Idul Fitri: Momen 'Salim'

Di dalam salim ada dua hal yang disatukan, yakni menjabat tangan dan menunjukkan sikap hormat.
Opini | hijaupopuler.id
Dalam kehidupan sehari-hari, bila bertemu dengan seseorang, biasanya ada dua hal yang kita lakukan; mengucapkan salam dan berjabat tangan.
Dalam bahasa Arab, berjabat tangan disebut dengan mushâfahah; kata ini mengandung makna yang dalam dan filosofis, bukan saja dalam pengertian fisik berjabat tangan dengan membuka masing-masing telapak tangan kanan hingga saling bergenggaman, namun lebih dari itu dia bermakna membuka hati dan berlapang dada untuk memaafkan orang lain.
Di negara kita, dalam penggunaan sehari-hari, berjabat tangan 'biasa' digunakan kata bersalaman, atau bersalam-salaman; sehingga bila seseorang menjabat tangan seseorang, bisa disebut dengan 'menyalami.'
Penggunaan kata yang asalnya bermakna 'saling mengucapkan salam (do’a keselamatan),' sehingga bersalaman dipahami saling berjabat tangan.
Dengan demikian, terjadi pergeseran makna dari mengucapkan (doa) keselamatan satu dengan yang lain, menjadi berjabat tangan.

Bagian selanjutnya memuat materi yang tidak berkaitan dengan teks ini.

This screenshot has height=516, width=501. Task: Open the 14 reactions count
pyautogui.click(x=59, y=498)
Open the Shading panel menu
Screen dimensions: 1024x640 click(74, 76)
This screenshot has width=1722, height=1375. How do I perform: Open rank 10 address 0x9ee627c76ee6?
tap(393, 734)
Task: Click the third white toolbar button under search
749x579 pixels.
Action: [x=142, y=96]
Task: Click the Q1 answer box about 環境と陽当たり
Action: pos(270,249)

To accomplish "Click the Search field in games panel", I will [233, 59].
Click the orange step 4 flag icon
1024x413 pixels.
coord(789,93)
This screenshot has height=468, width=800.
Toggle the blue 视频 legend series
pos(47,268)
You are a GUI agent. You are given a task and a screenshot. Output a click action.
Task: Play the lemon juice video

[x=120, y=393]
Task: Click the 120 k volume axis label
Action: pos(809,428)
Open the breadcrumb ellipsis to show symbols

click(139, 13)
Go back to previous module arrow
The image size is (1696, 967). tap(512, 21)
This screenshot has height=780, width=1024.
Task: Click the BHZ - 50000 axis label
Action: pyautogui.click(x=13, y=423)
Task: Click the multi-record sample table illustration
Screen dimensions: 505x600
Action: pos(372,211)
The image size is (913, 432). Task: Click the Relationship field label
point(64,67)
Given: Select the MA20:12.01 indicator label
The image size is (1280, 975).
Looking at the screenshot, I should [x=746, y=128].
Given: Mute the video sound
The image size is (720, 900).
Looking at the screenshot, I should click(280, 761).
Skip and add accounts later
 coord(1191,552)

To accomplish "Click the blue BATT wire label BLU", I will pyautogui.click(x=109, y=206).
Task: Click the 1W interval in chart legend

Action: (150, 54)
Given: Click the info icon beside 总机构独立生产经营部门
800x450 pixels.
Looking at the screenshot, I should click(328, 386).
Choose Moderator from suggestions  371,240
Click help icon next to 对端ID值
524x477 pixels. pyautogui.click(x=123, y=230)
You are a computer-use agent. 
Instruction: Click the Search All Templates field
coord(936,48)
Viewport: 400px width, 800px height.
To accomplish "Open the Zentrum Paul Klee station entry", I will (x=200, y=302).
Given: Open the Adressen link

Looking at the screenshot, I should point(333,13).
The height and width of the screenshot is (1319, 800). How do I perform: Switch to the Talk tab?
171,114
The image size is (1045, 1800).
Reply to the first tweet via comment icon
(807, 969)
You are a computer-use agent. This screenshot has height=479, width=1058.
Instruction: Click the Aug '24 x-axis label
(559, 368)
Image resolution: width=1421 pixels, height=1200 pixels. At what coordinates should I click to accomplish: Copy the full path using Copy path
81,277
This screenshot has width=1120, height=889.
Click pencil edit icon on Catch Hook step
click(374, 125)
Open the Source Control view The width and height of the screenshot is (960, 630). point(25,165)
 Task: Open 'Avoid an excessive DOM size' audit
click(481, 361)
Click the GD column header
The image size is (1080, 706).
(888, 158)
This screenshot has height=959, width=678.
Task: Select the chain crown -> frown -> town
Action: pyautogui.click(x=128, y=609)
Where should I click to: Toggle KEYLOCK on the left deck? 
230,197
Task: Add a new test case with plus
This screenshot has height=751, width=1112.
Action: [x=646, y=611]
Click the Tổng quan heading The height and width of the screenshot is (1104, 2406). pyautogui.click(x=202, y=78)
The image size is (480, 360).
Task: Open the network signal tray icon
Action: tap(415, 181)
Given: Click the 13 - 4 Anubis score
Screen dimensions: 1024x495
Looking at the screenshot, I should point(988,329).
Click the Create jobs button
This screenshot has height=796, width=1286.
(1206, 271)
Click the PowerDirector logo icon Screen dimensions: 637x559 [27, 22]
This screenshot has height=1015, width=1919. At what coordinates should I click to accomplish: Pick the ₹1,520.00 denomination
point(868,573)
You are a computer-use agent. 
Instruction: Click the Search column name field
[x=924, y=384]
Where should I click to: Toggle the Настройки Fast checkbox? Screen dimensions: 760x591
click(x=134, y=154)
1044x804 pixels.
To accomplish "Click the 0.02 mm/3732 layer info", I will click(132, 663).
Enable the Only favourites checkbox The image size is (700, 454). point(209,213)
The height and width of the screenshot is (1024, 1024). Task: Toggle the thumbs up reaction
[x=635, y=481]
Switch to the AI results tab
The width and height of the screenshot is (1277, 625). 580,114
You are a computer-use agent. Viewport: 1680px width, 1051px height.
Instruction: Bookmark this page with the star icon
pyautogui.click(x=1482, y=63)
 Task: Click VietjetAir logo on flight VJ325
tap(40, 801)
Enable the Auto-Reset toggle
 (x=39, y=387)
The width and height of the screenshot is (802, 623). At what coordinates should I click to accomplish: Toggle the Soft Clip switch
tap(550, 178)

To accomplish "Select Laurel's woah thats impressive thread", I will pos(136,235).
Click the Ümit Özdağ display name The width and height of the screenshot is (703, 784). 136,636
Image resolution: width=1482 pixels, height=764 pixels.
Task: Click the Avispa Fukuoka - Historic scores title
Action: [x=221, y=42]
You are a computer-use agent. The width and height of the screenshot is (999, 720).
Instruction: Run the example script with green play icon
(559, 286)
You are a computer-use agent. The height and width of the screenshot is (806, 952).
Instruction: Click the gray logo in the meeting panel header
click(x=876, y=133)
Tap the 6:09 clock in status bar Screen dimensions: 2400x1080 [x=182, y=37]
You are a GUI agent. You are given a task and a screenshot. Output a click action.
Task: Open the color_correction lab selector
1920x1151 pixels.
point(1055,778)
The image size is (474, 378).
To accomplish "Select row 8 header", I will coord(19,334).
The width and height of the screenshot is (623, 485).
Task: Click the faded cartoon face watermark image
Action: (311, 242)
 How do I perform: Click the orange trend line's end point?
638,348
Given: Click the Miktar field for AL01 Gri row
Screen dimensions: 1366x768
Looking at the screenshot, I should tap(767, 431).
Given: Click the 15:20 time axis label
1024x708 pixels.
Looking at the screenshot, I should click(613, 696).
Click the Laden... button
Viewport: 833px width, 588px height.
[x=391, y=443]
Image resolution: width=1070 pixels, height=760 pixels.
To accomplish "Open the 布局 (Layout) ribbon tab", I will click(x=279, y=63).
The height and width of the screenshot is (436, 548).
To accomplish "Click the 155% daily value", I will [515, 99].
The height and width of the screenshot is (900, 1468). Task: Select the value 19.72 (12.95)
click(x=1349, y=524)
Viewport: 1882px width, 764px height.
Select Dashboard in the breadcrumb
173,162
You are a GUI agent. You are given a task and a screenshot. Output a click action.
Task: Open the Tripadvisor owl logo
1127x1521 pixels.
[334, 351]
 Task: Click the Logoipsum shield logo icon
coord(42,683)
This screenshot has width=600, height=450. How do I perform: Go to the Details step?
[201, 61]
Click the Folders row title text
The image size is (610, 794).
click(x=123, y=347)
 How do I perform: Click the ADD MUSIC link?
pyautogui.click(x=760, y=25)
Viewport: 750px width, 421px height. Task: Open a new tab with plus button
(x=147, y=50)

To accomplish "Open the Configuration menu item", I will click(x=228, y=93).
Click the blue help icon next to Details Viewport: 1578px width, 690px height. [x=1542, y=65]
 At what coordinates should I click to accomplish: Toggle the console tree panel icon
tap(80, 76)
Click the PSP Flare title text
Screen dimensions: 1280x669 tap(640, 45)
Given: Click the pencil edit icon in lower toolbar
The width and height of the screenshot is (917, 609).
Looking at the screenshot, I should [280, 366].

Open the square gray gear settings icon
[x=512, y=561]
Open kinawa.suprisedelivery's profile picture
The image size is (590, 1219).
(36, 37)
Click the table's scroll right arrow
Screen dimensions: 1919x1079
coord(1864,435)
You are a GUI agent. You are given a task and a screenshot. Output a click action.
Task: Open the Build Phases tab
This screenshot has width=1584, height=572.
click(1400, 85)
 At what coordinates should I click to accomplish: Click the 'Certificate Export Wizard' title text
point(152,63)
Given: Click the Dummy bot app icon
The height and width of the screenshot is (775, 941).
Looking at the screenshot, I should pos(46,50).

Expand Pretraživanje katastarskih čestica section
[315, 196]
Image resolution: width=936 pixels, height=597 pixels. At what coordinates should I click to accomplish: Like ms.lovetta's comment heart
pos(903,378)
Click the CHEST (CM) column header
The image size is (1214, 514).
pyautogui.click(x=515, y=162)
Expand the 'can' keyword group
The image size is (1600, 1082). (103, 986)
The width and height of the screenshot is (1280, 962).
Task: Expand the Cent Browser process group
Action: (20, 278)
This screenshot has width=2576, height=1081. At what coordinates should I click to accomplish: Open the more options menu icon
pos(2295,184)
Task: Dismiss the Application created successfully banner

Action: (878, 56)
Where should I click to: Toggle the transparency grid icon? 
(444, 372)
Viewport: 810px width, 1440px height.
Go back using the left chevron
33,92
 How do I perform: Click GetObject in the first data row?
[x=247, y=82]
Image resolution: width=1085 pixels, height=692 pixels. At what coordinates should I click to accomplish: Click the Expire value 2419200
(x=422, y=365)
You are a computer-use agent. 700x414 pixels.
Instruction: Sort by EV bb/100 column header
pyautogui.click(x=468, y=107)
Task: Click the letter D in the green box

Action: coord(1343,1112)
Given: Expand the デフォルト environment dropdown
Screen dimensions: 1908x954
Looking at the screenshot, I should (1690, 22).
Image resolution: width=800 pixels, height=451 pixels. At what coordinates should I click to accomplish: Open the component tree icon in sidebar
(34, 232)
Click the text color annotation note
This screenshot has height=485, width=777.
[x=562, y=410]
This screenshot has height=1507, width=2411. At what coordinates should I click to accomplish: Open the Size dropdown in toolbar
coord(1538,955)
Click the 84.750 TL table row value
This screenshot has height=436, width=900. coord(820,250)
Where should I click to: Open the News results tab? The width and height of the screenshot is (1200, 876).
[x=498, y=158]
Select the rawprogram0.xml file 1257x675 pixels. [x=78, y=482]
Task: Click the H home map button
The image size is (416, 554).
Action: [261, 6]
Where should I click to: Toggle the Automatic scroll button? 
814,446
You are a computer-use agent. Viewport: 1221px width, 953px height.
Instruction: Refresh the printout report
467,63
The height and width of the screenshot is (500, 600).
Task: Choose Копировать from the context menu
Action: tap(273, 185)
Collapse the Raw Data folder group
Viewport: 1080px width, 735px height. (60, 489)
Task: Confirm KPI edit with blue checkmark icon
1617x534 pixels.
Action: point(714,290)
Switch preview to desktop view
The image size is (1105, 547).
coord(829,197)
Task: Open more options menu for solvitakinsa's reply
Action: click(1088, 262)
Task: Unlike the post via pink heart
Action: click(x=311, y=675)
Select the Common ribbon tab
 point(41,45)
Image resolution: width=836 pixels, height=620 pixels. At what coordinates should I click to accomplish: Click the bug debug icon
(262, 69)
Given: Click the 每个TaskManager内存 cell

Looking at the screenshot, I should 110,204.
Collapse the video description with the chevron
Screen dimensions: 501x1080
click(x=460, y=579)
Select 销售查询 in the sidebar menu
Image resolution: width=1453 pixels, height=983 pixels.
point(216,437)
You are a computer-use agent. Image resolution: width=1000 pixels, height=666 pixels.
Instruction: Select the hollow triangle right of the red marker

Dalam proses pembudayaan mengucapkan salam itulah, maka sejak kecil diajarkan kepada kanak-kanak, dan diperkenalanlah kosa kata yang sesungguhnya baru, yaitu 'salim.'
Salim bagi kanak-kanak dipahami dan dipraktikkan sebagai sikap hormat kepada seseorang dengan meraih tangan kanannya dan menciumnya.
Kenapa menggunakan kata salim tersebut?
Saya tidak mengerti bagaimana asal-usulnya, saya hanya menduga dari kata salâman; tapi kata ini dalam bahasa Arab artinya bukan berjabat tangan, melainkan 'ucapan selamat' atau 'mengucapkan salam.'
Kemungkinan lain, dari kata salim yang dianggap fi’il amar (bentuk kalimat perintah yang bermakna 'ucapkanlah salam,' kemudian agar lebih 'ringan' di lidah kanak-kanak, huruf i yang double (tasydîd) dijadikan tunggal saja.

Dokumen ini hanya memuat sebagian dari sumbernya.